*EXERCISE SET*
**A.** In the article on the Salesforce Kinetics System, which four attributes make up the Salesforce Kinetics personality?
**B.** Extend the article on the Salesforce Kinetics System by writing the section that follows its final heading.

*ARTICLE*
####################

What You Need to Know About the New Salesforce Kinetics System

Pavithra Ramamurthy
Salesforce Designer
9 min readJul 7, 2022

We developed an end-to-end motion language for Salesforce and its products.

Kinetics in Motion Series

A 3 column by 4 row, frame-by-frame graphic of a splash of water that starts at the top left corner and advances from left to right.
A frame-by-frame breakdown of an animation of splashing water.

Imagine floating on a paddle board in the middle of a calm river. If you’ve never paddle boarded before, how would you know what to do next to reach your destination? What if the current picks up and gently propels you forward? The board beneath you is solid, balanced, and reassuring. You then, by instinct, figure out how to steer the paddle board toward your destination.

When a user interface incorporates motion design to capture your attention and guide you through a webpage, it can feel like floating down a calm river. The choreography of the elements on a page work together to surface key affordances, or cues, at the right time to help you reach your destination and achieve your task. This is the next evolution of interaction that our design systems team is bringing to the Salesforce product experience. We call it the Salesforce Kinetics System.

A screen shot of a page displaying the Salesforce Kinetics Personality from the Kinetics System Guidelines on the Lightning Design System site.
The Salesforce Kinetics personality has four key attributes: nimble, sensible, considerate, and charismatic. The guidelines can be found on the Lightning Design site.

What is the Salesforce Kinetics System?

####################

*SUPPLIED RECORDS*
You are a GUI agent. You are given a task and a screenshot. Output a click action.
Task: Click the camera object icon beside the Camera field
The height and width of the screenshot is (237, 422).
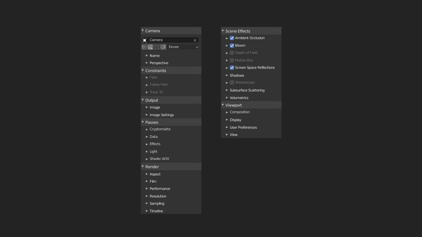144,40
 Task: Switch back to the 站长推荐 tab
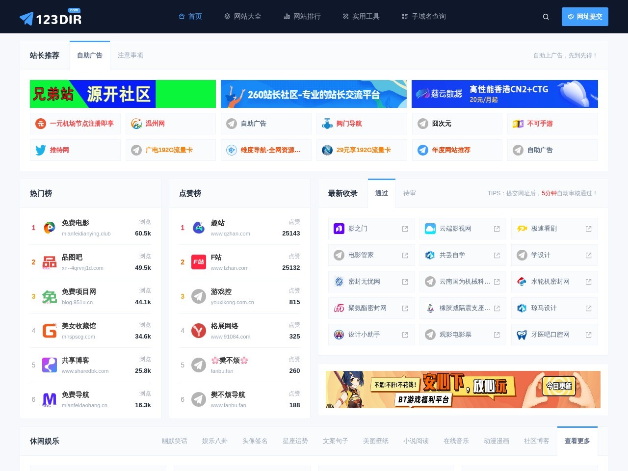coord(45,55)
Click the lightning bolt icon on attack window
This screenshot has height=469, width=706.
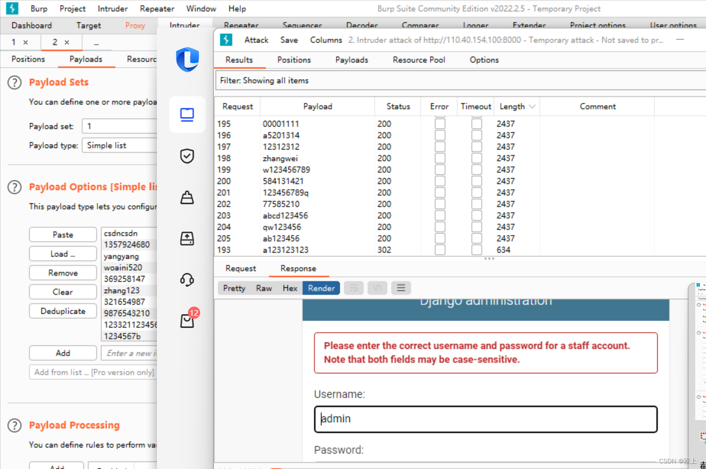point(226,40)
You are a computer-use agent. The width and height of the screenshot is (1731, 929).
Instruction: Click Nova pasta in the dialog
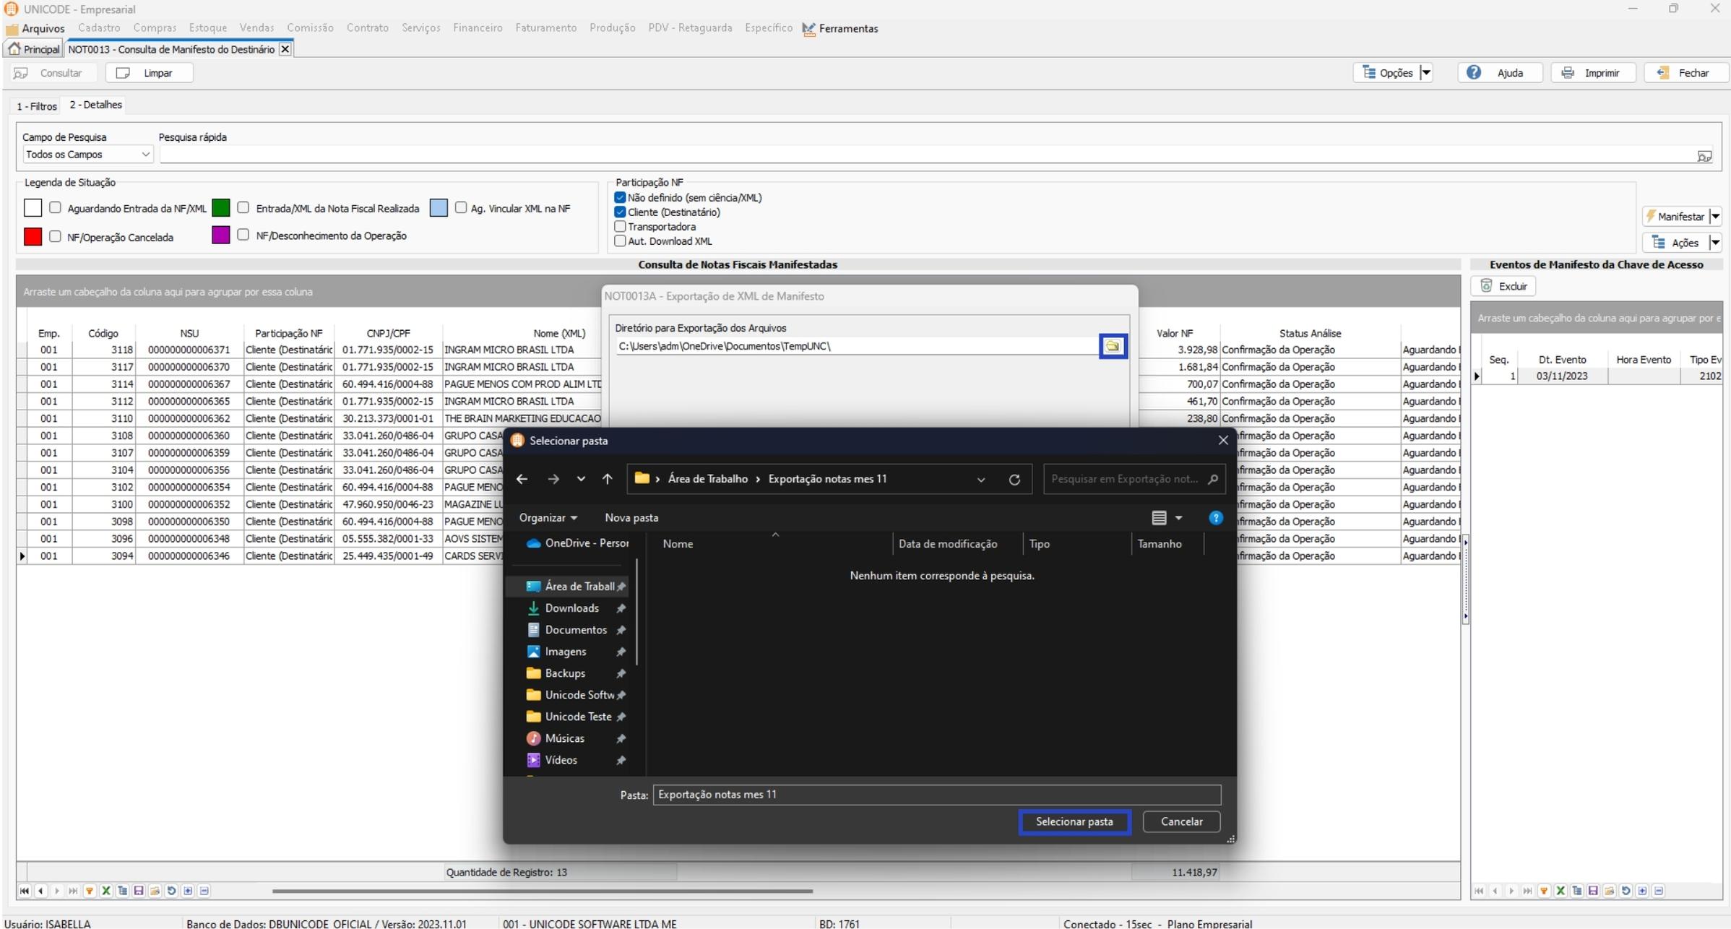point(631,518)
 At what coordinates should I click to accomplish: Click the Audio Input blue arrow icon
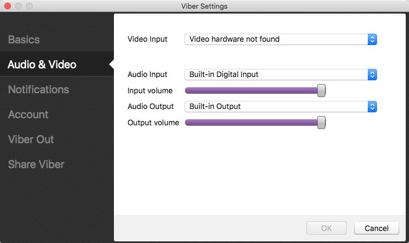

####################

*OUTPUTS*
**A.** Nimble, sensible, considerate, and charismatic.

**B.**
The Salesforce Kinetics System is an end-to-end motion design identity for Salesforce and its products. It provides a foundational set of artifacts for designers and developers. It includes principles, personality definitions, best practices, styling hooks, learning modules, and motion tools. The intention is to enable the evolution and scaling of Salesforce kinetic patterns across our products, with design system components that are pre-baked with motion right out-of-the-box.

This is important because we’re always looking for ways to improve the UI experience for our customers. We use research to pinpoint gaps in our UI and identify opportunities for improving efficiency. Making useful features more discoverable and increasing the amount of user guidance in pages, for example, provide a more productive experience for our customers. We also want to decrease the volume of information we expose at a given moment to reduce the cognitive load for our users.

Motion design may be the answer to these types of UI needs. When used well, UI motion can:

  • Reduce cognitive load by surfacing appropriate information at the right time.
  • Quickly drive user attention to changes that occur on a page.
  • Logically guide users to the next action using clever choreography between page elements.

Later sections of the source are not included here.